Minor applicants under 13 years old cannot enroll in Digital Banking due to regulatory restrictions. When enrolling, if the birth date entered is not eligible, an error appears and the minor will not be able to continue enrolling.

 

Regulatory Restrictions

These restrictions vary by country, but in the United States, three primary regulations include the Children's Online Privacy Protection Act (COPPA), the Uniform Transfers to Minors Act (UTMA), and the Uniform Gifts to Minors Act (UGMA).

COPPA is designed to protect the privacy of children under the age of 13 by requiring websites and online services, including digital banking platforms, to obtain parental consent before collecting, using, or disclosing personal information from children. Some requirements include:

  • Parental Consent Financial institutions must obtain verifiable parental consent before enrolling minors under 13 in digital banking services.
  • Privacy Policies – Financial institutions must provide a clear and comprehensive privacy policy outlining their data collection practices regarding children.
  • Data Minimization – Financial institutions should collect only the information necessary to provide the service and must ensure the security of that data.

The Federal Trade Commission (FTC) enforces COPPA and can take action against institutions that fail to comply with its requirements. This can include fines and other penalties.
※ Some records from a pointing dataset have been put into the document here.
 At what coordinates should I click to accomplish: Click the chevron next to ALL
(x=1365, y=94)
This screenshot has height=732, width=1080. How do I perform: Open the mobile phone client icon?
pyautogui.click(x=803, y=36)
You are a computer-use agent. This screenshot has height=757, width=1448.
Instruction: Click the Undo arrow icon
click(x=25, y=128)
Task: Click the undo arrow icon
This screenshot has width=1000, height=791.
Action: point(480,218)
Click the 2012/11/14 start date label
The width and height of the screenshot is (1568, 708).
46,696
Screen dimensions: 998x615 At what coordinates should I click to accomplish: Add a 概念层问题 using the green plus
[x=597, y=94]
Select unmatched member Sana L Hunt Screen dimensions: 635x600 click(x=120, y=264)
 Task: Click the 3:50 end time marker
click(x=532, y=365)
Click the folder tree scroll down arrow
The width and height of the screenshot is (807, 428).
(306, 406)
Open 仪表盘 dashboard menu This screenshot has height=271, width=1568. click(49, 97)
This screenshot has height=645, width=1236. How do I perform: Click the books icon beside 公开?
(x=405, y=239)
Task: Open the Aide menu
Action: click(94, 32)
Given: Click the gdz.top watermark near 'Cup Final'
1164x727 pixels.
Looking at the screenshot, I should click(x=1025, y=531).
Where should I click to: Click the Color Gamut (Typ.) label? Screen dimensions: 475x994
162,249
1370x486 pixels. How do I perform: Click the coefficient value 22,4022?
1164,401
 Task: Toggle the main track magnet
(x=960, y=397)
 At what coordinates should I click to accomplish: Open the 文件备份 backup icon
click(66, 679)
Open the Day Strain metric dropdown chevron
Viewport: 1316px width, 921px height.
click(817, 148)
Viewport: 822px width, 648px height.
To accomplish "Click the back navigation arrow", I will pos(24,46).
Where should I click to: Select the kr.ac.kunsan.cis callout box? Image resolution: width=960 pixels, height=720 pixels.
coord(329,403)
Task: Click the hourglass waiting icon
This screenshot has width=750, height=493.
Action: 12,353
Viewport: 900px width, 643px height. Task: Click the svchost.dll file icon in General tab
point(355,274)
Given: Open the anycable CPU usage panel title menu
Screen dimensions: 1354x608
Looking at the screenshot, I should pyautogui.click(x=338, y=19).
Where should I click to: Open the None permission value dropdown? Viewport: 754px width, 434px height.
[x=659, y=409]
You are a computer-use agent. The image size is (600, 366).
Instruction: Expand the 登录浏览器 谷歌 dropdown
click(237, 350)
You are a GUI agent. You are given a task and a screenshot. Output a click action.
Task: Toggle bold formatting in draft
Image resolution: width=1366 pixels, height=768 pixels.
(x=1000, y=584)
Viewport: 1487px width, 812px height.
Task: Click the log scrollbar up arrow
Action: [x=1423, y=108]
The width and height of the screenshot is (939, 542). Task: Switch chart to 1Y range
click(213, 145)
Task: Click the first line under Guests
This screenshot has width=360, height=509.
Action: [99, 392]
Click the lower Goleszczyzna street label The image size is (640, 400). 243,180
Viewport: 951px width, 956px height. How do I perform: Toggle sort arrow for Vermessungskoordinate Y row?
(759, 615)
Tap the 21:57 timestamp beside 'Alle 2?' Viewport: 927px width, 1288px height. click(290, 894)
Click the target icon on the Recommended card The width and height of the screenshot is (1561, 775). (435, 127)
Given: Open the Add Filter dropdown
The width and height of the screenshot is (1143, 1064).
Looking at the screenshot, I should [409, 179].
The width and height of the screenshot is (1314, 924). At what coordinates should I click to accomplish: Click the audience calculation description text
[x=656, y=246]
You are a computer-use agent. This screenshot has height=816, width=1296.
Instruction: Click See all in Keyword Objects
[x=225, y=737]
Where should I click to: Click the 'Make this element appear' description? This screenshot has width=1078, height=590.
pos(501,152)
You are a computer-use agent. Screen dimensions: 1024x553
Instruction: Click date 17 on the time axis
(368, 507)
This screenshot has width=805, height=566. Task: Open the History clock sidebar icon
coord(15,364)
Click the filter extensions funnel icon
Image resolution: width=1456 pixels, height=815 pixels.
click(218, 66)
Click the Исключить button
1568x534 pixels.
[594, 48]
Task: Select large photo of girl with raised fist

UTMA and UGMA govern the management of custodial accounts. These acts provide a way to transfer property to minors without the need for a formal trust and designate a custodian to manage the assets until the minor reaches the age of majority. Some requirements include:

  • Custodial Accounts – Digital banking accounts for minors under 13 are typically set up as custodial accounts under UTMA or UGMA, where a parent or guardian acts as the custodian.
  • Restrictions – The custodian manages the account and has control over the transactions and decisions related to the account until the minor reaches a specified age (usually 18 or 21, depending on state law).

Each state's government website may provide details on how UTMA and UGMA are implemented in that state.

Financial institutions must implement stringent measures to comply with the above regulations, including obtaining parental consent, providing custodial account structures, and ensuring robust privacy and security protocols. Please contact your Narmi Relationship Manager to discuss defining minors for specific accounts, or offering custodial and joint accounts.

Core Restrictions and Segmentation 

Digital banking user entitlement flexibility varies by core banking system and Narmi is limited by what your core supports. Although users must be at least 13 years old, some cores allow minors aged 13-17 to have their own accounts, while others require a joint adult user.

Your institution can also use segmentation to limit functionalities to minor users. During implementation, your implementation Project Manager will review your institution's goals around minor users and suggest specific approaches to take, based on your core.